# Pictures of Skipper and Scooter visiting Australia



## LynandIndigo (Jan 21, 2012)

HI. Everyone!!!Skipper and Scooter decided to visit Australia and these pictures were taken during their visit. While my mum was away earlier in the year. Skipper and Scooter decided to make a surprise visit to see Cobold Gourge which is up in North QLD..Skipper and Scooter had the most wonderful time...They are now on there way back to share there holiday photo's with there Mum...

Cobold Gourge. North Queensland.


Oh my It sure is a long way down there to have a swim.


Hey Skip I think we need a raft the water is rushing so fast.


----------



## FaeryBee (May 9, 2011)

*Lyn --

Thank you for posting the wonderful pictures of Skipper and Scooter visiting Australia.

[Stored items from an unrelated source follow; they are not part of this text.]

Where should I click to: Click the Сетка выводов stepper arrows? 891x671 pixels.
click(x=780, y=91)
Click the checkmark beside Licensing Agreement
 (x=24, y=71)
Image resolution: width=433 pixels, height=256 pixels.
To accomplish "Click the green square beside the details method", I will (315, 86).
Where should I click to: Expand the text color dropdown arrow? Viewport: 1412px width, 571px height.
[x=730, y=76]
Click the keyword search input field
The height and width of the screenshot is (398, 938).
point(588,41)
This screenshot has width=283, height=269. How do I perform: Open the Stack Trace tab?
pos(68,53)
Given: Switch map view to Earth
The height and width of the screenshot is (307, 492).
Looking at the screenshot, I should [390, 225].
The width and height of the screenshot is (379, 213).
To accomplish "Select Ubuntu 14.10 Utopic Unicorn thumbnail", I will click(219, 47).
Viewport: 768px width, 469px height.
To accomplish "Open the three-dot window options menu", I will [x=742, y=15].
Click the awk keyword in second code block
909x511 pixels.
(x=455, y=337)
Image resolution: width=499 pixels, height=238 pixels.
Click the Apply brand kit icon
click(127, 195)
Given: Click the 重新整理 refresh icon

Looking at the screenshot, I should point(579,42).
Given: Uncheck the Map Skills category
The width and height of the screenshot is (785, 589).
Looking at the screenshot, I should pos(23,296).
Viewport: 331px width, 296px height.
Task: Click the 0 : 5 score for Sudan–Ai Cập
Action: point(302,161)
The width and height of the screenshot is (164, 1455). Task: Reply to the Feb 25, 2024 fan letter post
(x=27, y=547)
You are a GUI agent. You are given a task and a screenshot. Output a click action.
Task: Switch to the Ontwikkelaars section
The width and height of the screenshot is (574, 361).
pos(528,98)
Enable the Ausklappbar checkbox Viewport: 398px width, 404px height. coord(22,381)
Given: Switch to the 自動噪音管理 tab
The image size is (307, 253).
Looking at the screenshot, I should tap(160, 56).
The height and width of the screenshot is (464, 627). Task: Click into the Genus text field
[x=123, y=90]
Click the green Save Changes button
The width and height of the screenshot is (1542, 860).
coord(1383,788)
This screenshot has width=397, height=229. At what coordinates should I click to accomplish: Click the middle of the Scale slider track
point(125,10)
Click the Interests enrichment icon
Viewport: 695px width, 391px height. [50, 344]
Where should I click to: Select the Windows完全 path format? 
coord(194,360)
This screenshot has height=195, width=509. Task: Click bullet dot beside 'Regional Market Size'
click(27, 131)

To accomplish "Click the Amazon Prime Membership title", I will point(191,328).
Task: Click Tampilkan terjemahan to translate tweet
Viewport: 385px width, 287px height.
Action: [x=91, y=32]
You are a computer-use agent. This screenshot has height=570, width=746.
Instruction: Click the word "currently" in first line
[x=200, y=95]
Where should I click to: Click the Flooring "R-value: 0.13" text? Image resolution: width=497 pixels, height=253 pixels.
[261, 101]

I swear, I can't turn my back on these two for even a minute without them running off on adventures I know nothing about! :laughing1:*


----------



## LynandIndigo (Jan 21, 2012)

FaeryBee said:


> *Lyn --
> 
> Thank you for posting the wonderful pictures of Skipper and Scooter visiting Australia.
> 
> I swear, I can't turn my back on these two for even a minute without them running off on adventures I know nothing about! :laughing1:*


Now the secret is out.. Our look alike budgies are caught out... Skipper and Scooter put a double in there cages and they went on a secret holiday with out telling there mum about it.. I think there mum will have to keep a close eye on those two... You never know where they will go next... I have a few ideas up my sleeve for next time.... Skipper and Scooter said they have bought there mum back a gift from there Australian holiday hope our mum likes it.....I just love the first photo..Skip the secret is now out we have a credit card to go on a holiday now we can go when we like....


----------



## StarlingWings (Mar 15, 2013)

This is just so cute! Clearly they have lots of fun anywhere--even when mum isn't looking


----------